The ESH&Q Reporting Officer performs the following process steps:
Step 1: Post
Post the approved Notable Event Report to the Notable Event Website.
Step 2: Distribution
Distribute a copy of the accepted Notable Event Worksheet to:
· Associate Director/Department Manager
· Division Safety Officer
· Investigation Team Members
· ESH&Q Liaisons
Division Managers use the Issues Management Procedure to initiate Corrective/Preventive Actions. The Issues Management process encompasses tracking to completion, approval and closure of actions recommended by the investigation team.
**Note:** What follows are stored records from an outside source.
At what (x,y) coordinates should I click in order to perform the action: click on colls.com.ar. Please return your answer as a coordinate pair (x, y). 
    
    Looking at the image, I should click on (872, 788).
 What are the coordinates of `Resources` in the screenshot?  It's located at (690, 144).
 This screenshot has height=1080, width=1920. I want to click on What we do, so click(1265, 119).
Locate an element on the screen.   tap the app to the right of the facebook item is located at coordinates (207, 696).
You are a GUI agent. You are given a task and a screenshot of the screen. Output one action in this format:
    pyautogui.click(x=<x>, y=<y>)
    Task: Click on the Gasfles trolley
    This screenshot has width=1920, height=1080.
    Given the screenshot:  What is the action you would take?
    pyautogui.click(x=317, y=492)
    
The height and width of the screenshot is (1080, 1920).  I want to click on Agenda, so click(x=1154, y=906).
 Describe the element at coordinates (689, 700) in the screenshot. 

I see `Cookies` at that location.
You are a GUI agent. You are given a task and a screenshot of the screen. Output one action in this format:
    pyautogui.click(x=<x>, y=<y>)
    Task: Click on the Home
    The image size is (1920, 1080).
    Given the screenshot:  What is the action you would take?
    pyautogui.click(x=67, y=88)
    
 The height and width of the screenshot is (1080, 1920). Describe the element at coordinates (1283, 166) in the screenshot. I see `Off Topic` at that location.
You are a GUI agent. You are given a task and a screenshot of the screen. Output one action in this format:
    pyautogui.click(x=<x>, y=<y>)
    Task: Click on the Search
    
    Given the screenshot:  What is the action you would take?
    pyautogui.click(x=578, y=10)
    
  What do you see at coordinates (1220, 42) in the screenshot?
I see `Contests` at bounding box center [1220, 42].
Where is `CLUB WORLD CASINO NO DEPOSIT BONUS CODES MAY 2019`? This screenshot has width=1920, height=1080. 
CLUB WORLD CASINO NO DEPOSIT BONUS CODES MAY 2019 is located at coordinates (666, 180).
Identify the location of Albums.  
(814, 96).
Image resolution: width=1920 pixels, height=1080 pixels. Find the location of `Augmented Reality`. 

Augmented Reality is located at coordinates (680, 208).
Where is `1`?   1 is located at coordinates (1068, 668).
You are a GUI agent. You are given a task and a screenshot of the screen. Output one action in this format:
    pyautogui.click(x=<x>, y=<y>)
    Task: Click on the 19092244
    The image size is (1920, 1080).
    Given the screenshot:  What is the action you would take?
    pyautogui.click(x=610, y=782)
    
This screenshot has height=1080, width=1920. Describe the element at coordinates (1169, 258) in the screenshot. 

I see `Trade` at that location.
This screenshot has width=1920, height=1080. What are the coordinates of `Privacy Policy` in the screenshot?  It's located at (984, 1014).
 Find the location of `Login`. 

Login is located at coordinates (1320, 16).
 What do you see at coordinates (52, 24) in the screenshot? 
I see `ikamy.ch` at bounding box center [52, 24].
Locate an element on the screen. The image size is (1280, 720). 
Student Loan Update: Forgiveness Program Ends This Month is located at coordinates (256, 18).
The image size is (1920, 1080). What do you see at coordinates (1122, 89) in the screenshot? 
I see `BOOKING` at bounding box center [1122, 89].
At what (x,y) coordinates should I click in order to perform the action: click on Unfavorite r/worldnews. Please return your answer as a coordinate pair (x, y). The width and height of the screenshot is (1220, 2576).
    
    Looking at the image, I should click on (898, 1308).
Longer term extent-of-condition checks may be planned and performed to ensure that an event’s corrective/preventive actions eliminate the possibility of recurrence across the entire site, in all applicable areas.
The ESH&Q Reporting Officer shares lessons learned either through posting on the Lessons Learned website or the Notable Event webpage. This information is also encouraged for use during staff safety meeting discussions and special operational notices.
6.0 Revision Summary
Revision 1.6 – 05/20/17 – Periodic Review; extended 1-year per TPOC due to anticipated changes regarding this process
Revision 1.5 – 10/04/13 – Changed COE to Lessons Learned; updated process for Lessons Learned Coordinator to reflect current laboratory operations
Revision 1.4 – 09/06/12 – Qualifying Periodic Review; clarification of content only
Revision 1.3 – 01/31/12 – Updated ESH&Q Reporting Officer assignment from S.Smith to C.Johnson per M.Logue
Revision 1.2 – 08/12/11 – Recognized that recommendations for corrective/preventive actions are to be documented in CATS
Revision 1.1 – 06/24/11 – Edited to clarify process steps
Revision 1.0 – 10/19/09 – Updated to reflect current laboratory operations
 Note: The person(s) directly involved may not be able to attend due to injury or illness. If this is the case, the lead investigator determines if a separate interview or discussion is acceptable.